REQUIRED ACTION:
Would you count the lines in the material below that include the string "Click"? Only the number is needed.

══════════

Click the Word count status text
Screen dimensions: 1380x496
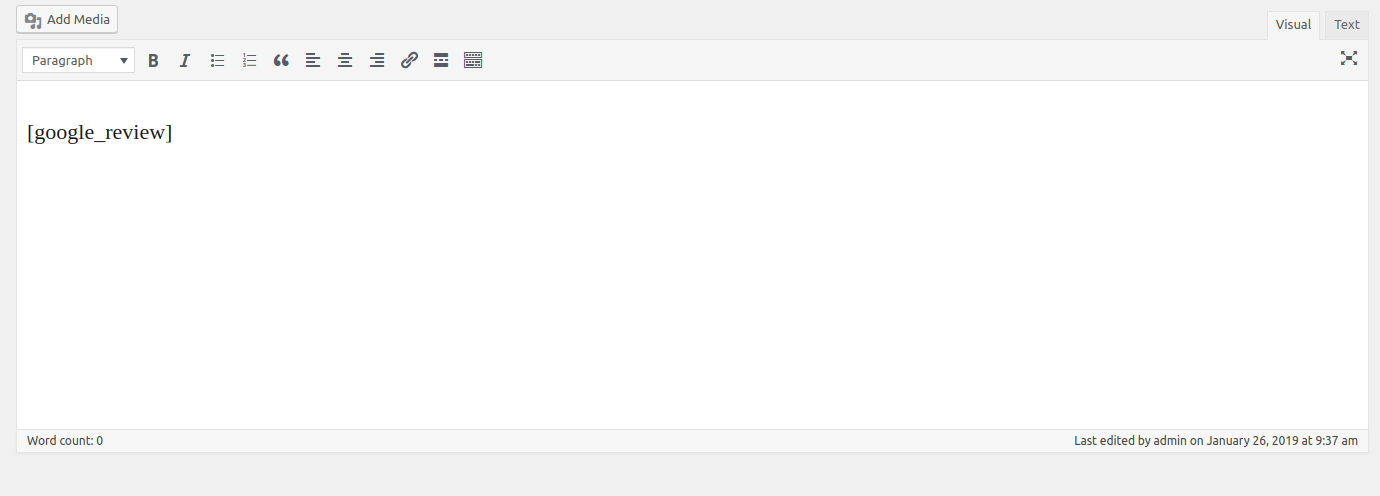[x=65, y=441]
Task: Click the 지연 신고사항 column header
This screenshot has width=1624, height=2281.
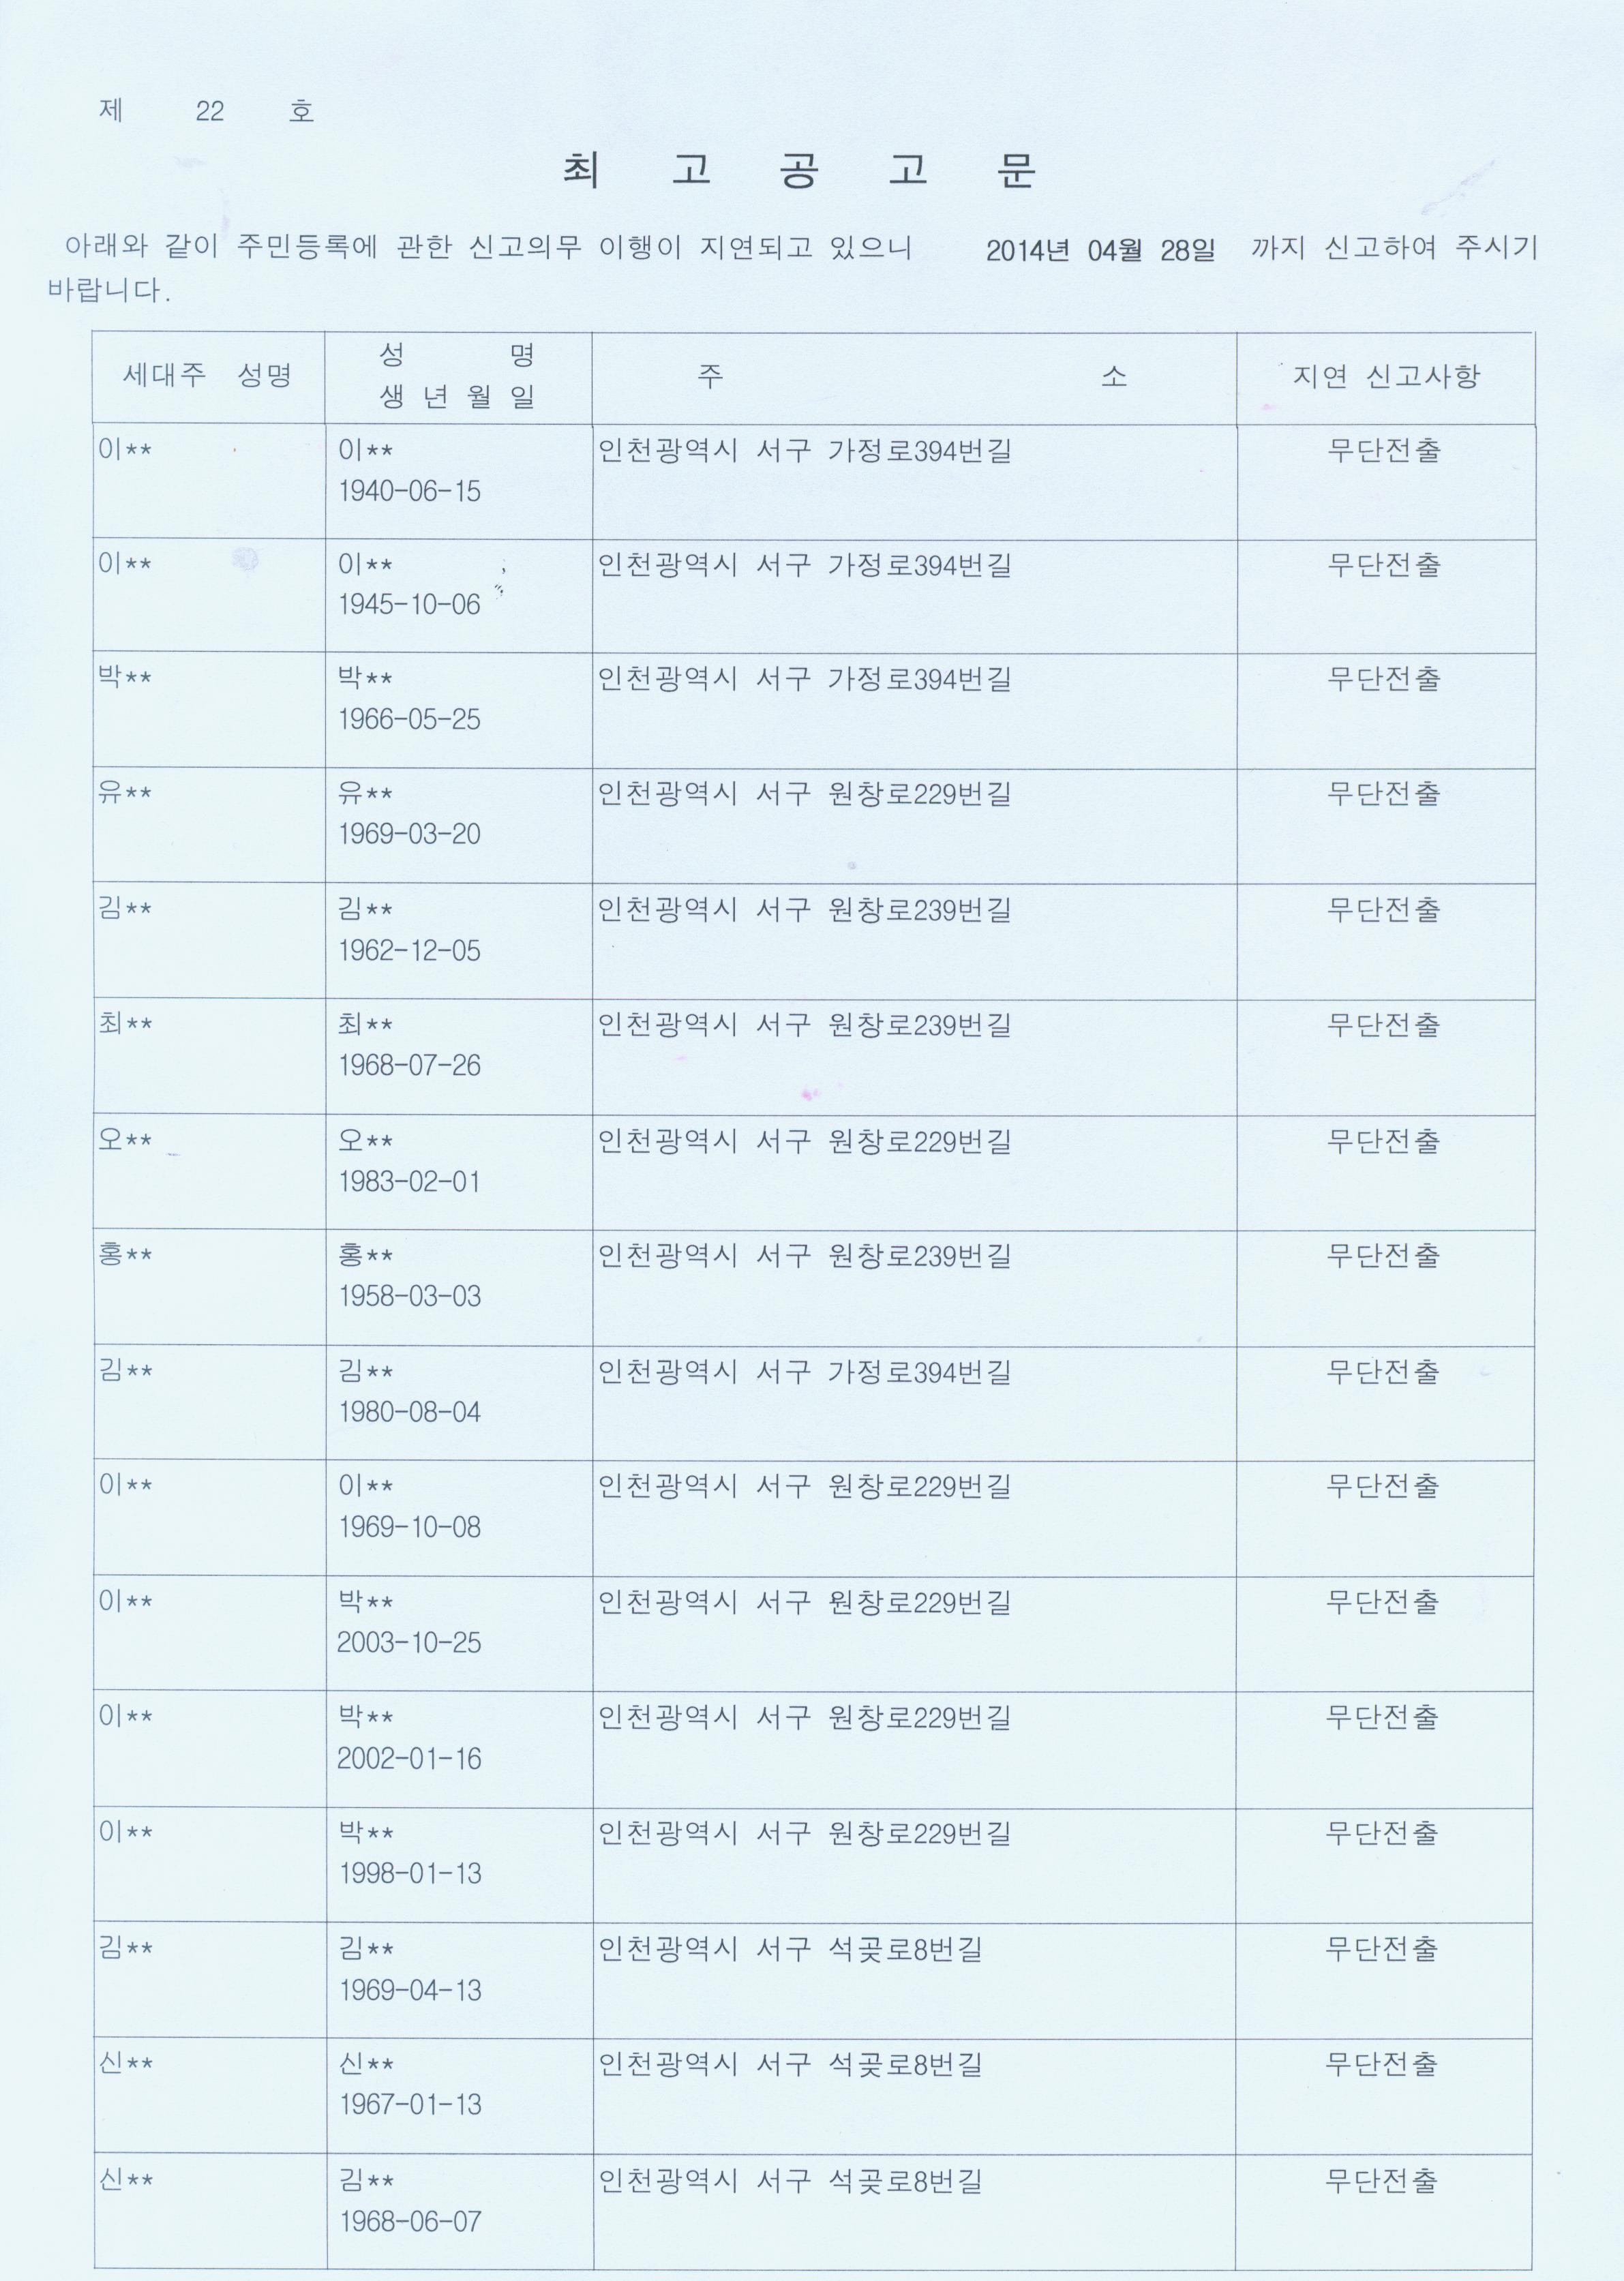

══════════

SOLUTION TO THE EXERCISE:
2